**INSTRUCTION**
Copy every one of the following entries word for word, keeping each line unchanged.

**RECORDS FOR THE EXERCISE**
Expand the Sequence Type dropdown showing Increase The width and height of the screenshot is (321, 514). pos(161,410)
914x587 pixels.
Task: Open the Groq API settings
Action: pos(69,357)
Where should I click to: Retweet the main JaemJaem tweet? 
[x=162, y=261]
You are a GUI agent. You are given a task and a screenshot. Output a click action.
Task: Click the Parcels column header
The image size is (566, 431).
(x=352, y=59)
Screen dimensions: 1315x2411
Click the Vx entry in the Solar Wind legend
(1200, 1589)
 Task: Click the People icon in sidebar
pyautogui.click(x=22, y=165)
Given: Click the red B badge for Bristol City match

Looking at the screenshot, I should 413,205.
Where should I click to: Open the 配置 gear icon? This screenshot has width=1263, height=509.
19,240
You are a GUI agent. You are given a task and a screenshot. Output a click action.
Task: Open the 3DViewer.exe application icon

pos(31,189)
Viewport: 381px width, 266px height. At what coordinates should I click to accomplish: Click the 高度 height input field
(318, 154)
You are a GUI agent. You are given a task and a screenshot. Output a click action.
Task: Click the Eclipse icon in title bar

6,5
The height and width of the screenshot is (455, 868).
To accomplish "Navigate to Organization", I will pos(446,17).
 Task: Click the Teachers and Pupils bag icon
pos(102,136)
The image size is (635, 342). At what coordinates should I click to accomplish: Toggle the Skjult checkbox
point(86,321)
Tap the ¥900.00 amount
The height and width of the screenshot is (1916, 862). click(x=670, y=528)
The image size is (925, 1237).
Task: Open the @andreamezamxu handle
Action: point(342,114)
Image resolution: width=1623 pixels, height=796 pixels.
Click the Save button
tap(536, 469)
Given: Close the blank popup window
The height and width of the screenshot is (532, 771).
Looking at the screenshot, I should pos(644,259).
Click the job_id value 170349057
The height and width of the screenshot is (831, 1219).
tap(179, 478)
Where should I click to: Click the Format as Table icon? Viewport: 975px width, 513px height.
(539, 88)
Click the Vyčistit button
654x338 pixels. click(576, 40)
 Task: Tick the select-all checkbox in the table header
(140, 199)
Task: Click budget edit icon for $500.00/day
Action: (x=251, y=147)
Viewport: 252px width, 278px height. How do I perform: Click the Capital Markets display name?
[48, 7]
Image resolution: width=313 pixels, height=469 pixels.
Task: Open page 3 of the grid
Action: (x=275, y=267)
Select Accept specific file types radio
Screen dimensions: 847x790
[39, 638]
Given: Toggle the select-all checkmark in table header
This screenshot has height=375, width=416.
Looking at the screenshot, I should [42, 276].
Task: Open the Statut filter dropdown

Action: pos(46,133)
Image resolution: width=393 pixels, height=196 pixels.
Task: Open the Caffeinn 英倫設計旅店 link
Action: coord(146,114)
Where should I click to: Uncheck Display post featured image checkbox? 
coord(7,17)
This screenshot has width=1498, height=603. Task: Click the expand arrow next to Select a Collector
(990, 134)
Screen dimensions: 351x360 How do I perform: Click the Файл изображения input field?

**OUTPUT**
Expand the Sequence Type dropdown showing Increase The width and height of the screenshot is (321, 514). pos(161,410)
914x587 pixels.
Task: Open the Groq API settings
Action: pos(69,357)
Where should I click to: Retweet the main JaemJaem tweet? 
[x=162, y=261]
You are a GUI agent. You are given a task and a screenshot. Output a click action.
Task: Click the Parcels column header
The image size is (566, 431).
(x=352, y=59)
Screen dimensions: 1315x2411
Click the Vx entry in the Solar Wind legend
(1200, 1589)
 Task: Click the People icon in sidebar
pyautogui.click(x=22, y=165)
Given: Click the red B badge for Bristol City match

Looking at the screenshot, I should 413,205.
Where should I click to: Open the 配置 gear icon? This screenshot has width=1263, height=509.
19,240
You are a GUI agent. You are given a task and a screenshot. Output a click action.
Task: Open the 3DViewer.exe application icon

pos(31,189)
Viewport: 381px width, 266px height. At what coordinates should I click to accomplish: Click the 高度 height input field
(318, 154)
You are a GUI agent. You are given a task and a screenshot. Output a click action.
Task: Click the Eclipse icon in title bar

6,5
The height and width of the screenshot is (455, 868).
To accomplish "Navigate to Organization", I will pos(446,17).
 Task: Click the Teachers and Pupils bag icon
pos(102,136)
The image size is (635, 342). At what coordinates should I click to accomplish: Toggle the Skjult checkbox
point(86,321)
Tap the ¥900.00 amount
The height and width of the screenshot is (1916, 862). click(x=670, y=528)
The image size is (925, 1237).
Task: Open the @andreamezamxu handle
Action: point(342,114)
Image resolution: width=1623 pixels, height=796 pixels.
Click the Save button
tap(536, 469)
Given: Close the blank popup window
The height and width of the screenshot is (532, 771).
Looking at the screenshot, I should pos(644,259).
Click the job_id value 170349057
The height and width of the screenshot is (831, 1219).
tap(179, 478)
Where should I click to: Click the Format as Table icon? Viewport: 975px width, 513px height.
(539, 88)
Click the Vyčistit button
654x338 pixels. click(576, 40)
 Task: Tick the select-all checkbox in the table header
(140, 199)
Task: Click budget edit icon for $500.00/day
Action: (x=251, y=147)
Viewport: 252px width, 278px height. How do I perform: Click the Capital Markets display name?
[48, 7]
Image resolution: width=313 pixels, height=469 pixels.
Task: Open page 3 of the grid
Action: (x=275, y=267)
Select Accept specific file types radio
Screen dimensions: 847x790
[39, 638]
Given: Toggle the select-all checkmark in table header
This screenshot has height=375, width=416.
Looking at the screenshot, I should [42, 276].
Task: Open the Statut filter dropdown

Action: pos(46,133)
Image resolution: width=393 pixels, height=196 pixels.
Task: Open the Caffeinn 英倫設計旅店 link
Action: coord(146,114)
Where should I click to: Uncheck Display post featured image checkbox? 
coord(7,17)
This screenshot has width=1498, height=603. Task: Click the expand arrow next to Select a Collector
(990, 134)
Screen dimensions: 351x360 How do I perform: Click the Файл изображения input field?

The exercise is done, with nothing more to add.